I applied again to the university, and I was accepted. I received the letter on March 7, 2012. As soon as I received it I was ecstatic. In April I was asked if I had submitted a request to utilize my services while in school in Chicago. I said I did not because I was unaware that I would have to do that. It was my assumption that, because it was my number one goal with the Comprehensive Plan of Care (CPOC), that was all I had to do as part of the process. So I wrote them a letter, as I was asked to do, and I sent it off.

I was supposed to leave to go to Chicago in June. My plan was to get into my apartment, and my two personal care attendants planned on coming with me for a month each to help me get set up, look for new personal care attendants, and show the new personal care attendants what they needed to do. They wrote letters committing to this. Two days before I was supposed to leave by train I received notification that my request would be denied. It would be approved for 30 days, but after that it would be denied. I decided not to go after being told this. In July I was sent a letter saying that my request was denied, that my time in school was not a time limited situation, so I was denied. I appealed that decision, with the help of the Advocacy Center. My appeal date – it wasn’t in court, it was by an administrative law judge – my appeal date was in August, and school began on August 27. That appeal was denied. I didn’t receive that denial until a week about school started. So I was forced to defer my acceptance, because I didn’t have the attendant services that I needed in order to go to school out there. I couldn’t afford to pay for it on my own.

LR: How did you feel knowing that you couldn’t start school this year?

AV: I feel really trapped right now, to be honest. They’ve put me in a very hard situation. I can’t afford to pay for services on my own. And if I was to… even the one year requirement (to become an Illinois resident and then be able to qualify for services there), even if there wasn’t a one year requirement, the waiting list for attendant services is so long that when I would get back to Louisiana I wouldn’t probably have a spot, and I would probably have to get to the back of the waiting list. I heard that the waiting list was currently around twelve years.

My parents aren’t that old. My father is around 50, and my mother is disabled as well. If I would have just left, there wouldn’t have been anyone to take care of me, especially seeing that my parents are getting up in age.
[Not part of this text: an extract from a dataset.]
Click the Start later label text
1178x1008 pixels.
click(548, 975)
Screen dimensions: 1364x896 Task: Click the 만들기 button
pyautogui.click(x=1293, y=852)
My sister just had a baby, and my little brother works, so I really didn’t have a choice.

LR: As far as other aspects though, did you get scholarships to UIC? Were most of your other costs covered?

AV: Along with my acceptance I was awarded a graduate assistanceship through the school, and that would have covered my tuition costs, and it came with a stipend every month that would have covered my costs.
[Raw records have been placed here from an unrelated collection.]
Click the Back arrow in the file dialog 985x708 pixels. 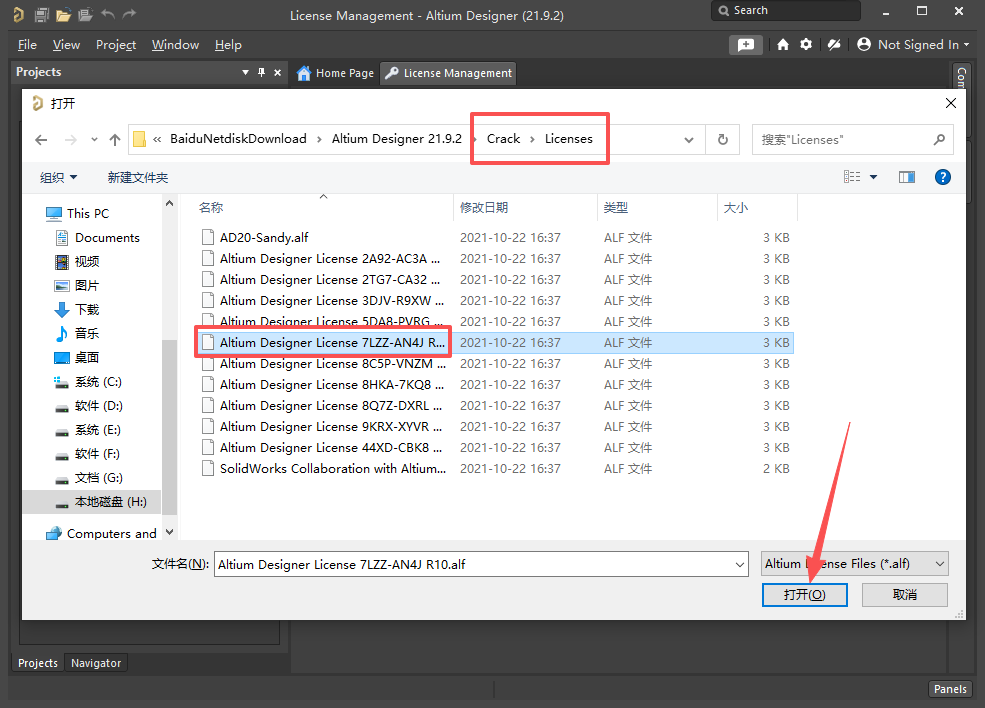click(41, 140)
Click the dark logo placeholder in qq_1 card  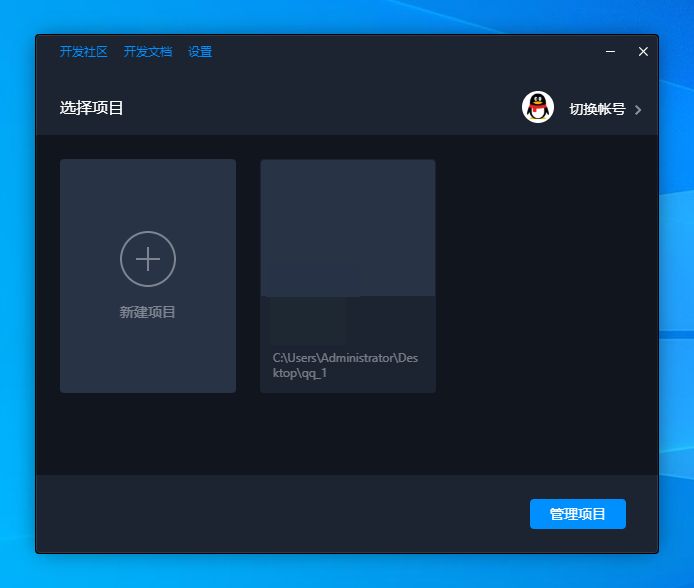point(308,318)
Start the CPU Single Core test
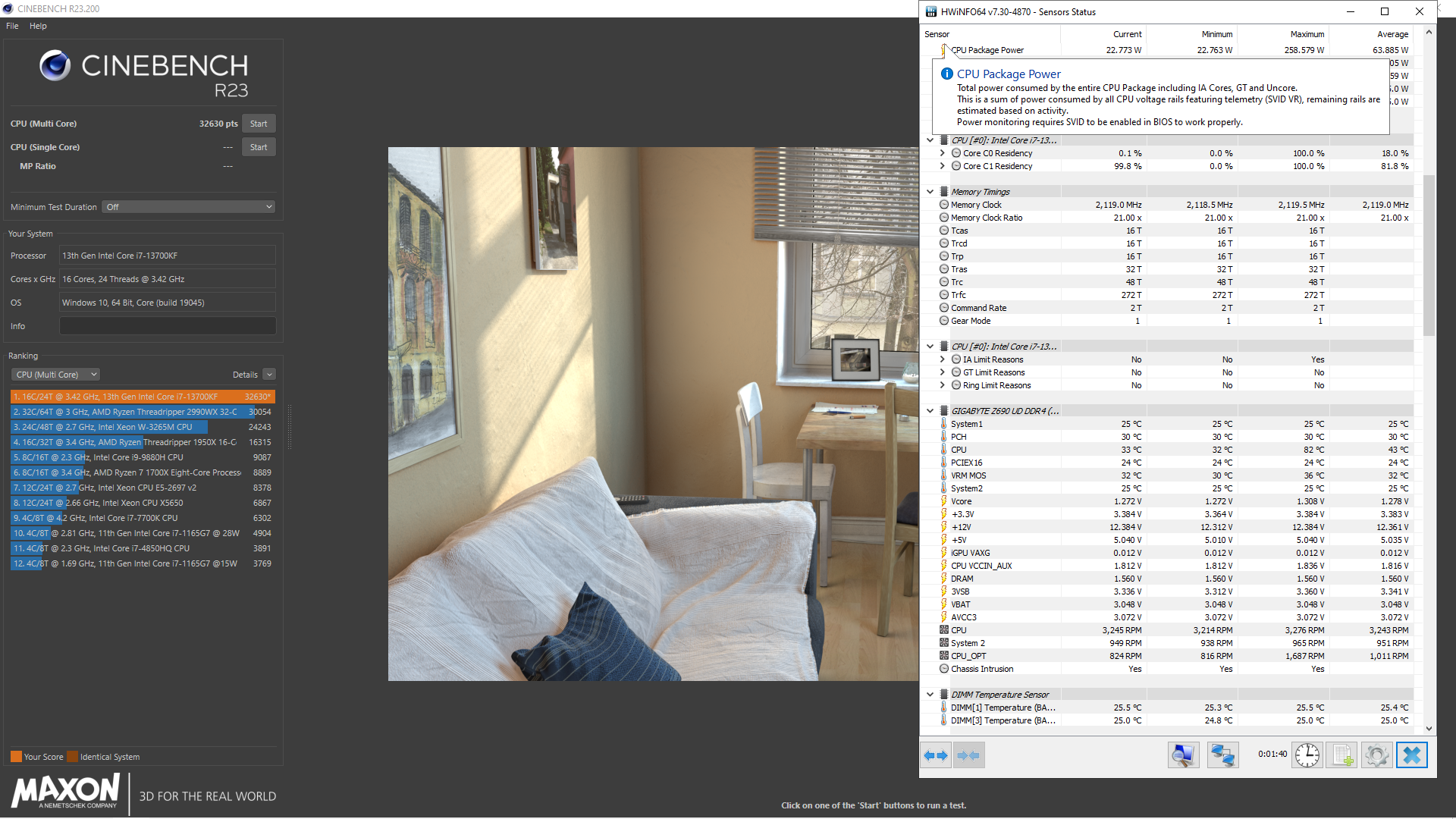 point(259,147)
LR: So this was the last piece of the puzzle.

AV: Yes. The last piece, but the most important piece. Without them I couldn’t live there.
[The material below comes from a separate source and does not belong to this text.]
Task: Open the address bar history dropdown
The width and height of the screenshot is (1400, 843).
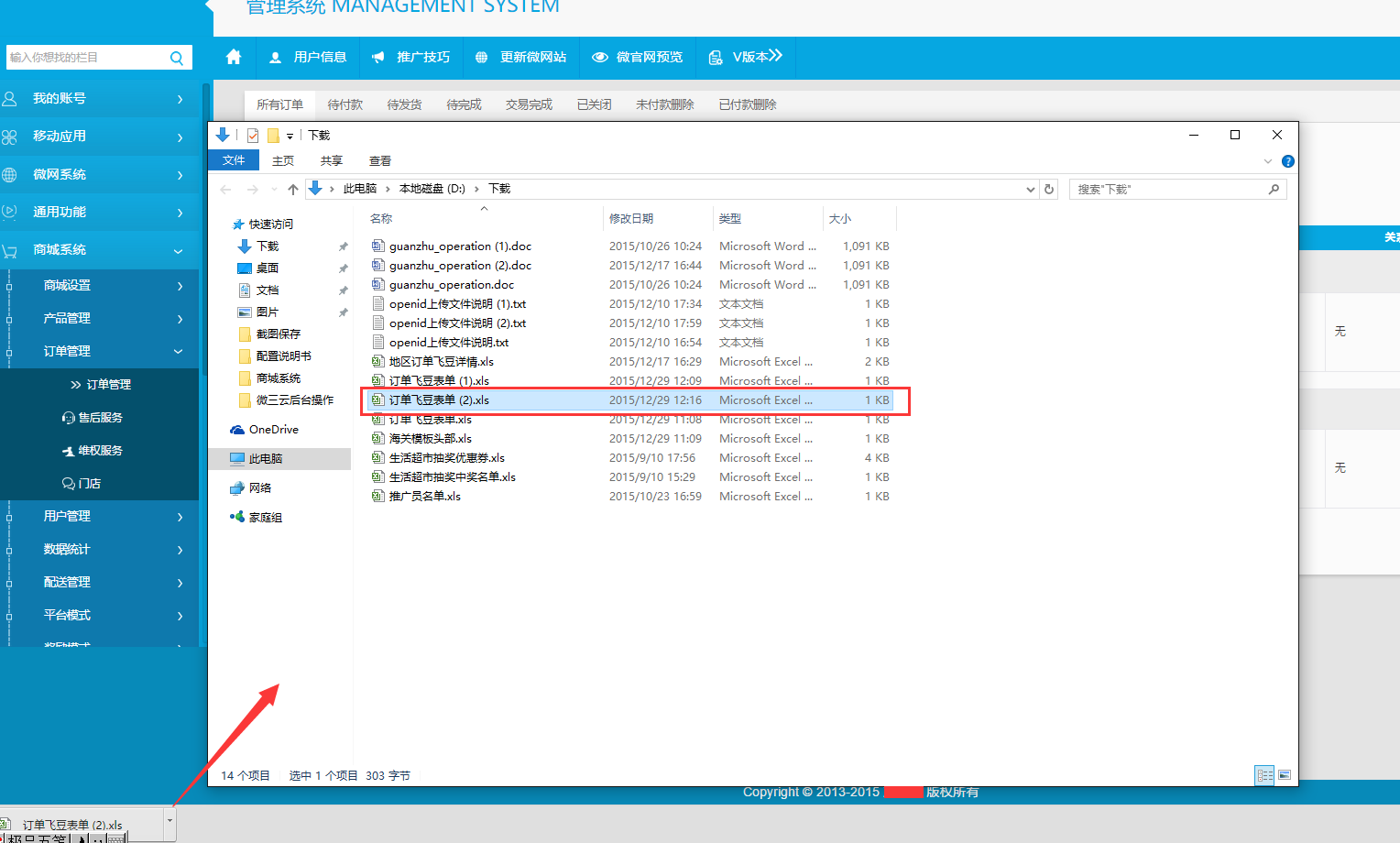Action: coord(1031,189)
LR: So what’s next? What’s your plan?

AV: My plan right now is to work on getting the state to reverse their decision, and I started an Indiegogo site to start raising funds in the interim. But I will keep on fighting until this becomes a possibility for me. This is not only important to me, it’s important to the whole disability community, because this is saying to the disabled community that, because you might be disabled, you’re not worth doing anything more with your life. So I want to do this for everyone because I don’t want anyone to be in the same situation as I am.

LR: So the Ph.D. you see as necessary for both becoming a professor and for opening the nonprofit you mentioned?

AV: Yes, because UIC is well known for their research and the fact that they do hands on projects along with the research. I think it’s necessary in order for me to reach the largest amount of people that I can.

LR: I read in your posts that in addition to your physical disability, that you are also a woman of color who is queer. How do you see this affecting your situation?

AV: It impacts everything because, you know, those are things that everybody in each one of those groups needs to know about each other because we are marginalized and we need to stand together. Strength in numbers. And each part of me brings me strength. It affects each part.